- EXERCISES TO COMPLETE
- A) In the forum thread on AC regenerators, which AC regenerator did the writer first use?
- B) Continue the forum thread on AC regenerators, picking up right after its final line.

- TEXT SHOWN
* * * *

I'm surprised too ! ... My first experience with an AC regenerator was the P-300 (PS Audio), some 15+ years ago. With CDP's/DAC's connected, SQ improvements were dramatic --taking on a textured, nuanced, dynamic and holographic presentation. As a dealer, I was very interested in listener's impressions --all fabulous and consistent, particularly when used with digital gear.

I've maintained this 'position' for years; "You haven't heard 'digital' until powered by a competently designed AC-Regen. It's great to see/read other listener's have discovered this  remarkable (must-have) device for any serious hi-fi buff.

Personally, I'm thrilled to have been introduced to this new UK supplier --do they offer 120V US/Canada models ?

pj


----------



## hypnos1

allhifi said:


> I'm surprised too ! ... My first experience with an AC regenerator was the P-300 (PS Audio), some 15+ years ago. With CDP's/DAC's connected, SQ improvements were dramatic --taking on a textured, nuanced, dynamic and holographic presentation. As a dealer, I was very interested in listener's impressions --all fabulous and consistent, particularly when used with digital gear.
> 
> I've maintained this 'position' for years; "You haven't heard 'digital' until powered by a competently designed AC-Regen. It's great to see/read other listener's have discovered this  remarkable (must-have) device for any serious hi-fi buff.
> 
> ...



Hi pj.

* * * *

- SUPPLIED INFORMATION
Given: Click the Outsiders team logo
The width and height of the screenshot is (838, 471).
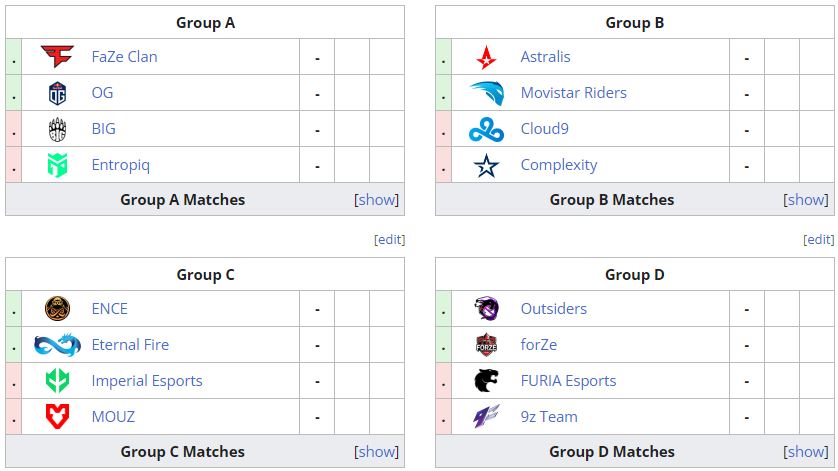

* * * *

- WRITTEN ANSWERS
- A) The P-300 from PS Audio, some 15+ years ago.

- B)
Great to see someone else realising that our mains supply part of the sound chain is PARAMOUNT to the final result. As propounded by a seriously hi-fi Japanese 'nut'(!!), electricity is of course the system's life *blood*, throughout the entire chain, and there are all sorts of gremlins that pollute its supply. And so for me too, it only makes sense to give this area really serious consideration...and yet so few seem to do so - CRAZY!!!

My first introduction to mains 'conditioning/filtering' was via the older style (large) Tacima units...not the pitiful excuse offered nowadays in the 'strip' form. Then came this wonderful PowerInspired Regenerator - much better still, and for not too much money. 

However, I now feel a bit of a turncoat here, as I have recently discovered (courtesy of a fellow head-fier at our recent Milton Keynes UK local meet) a product that surpasses even this great unit...ie. a 'Balanced Mains with conditioning' marvel that has me totally astounded (especially so, as I went for the TOTL model that also has an Avery Magnetics Advanced Filter System, which more than doubles the price, however!). I never dreamt I would ever spend this kind of money treating my mains supply, but I don't regret it for one moment - the difference both of these approaches makes is worth every single penny!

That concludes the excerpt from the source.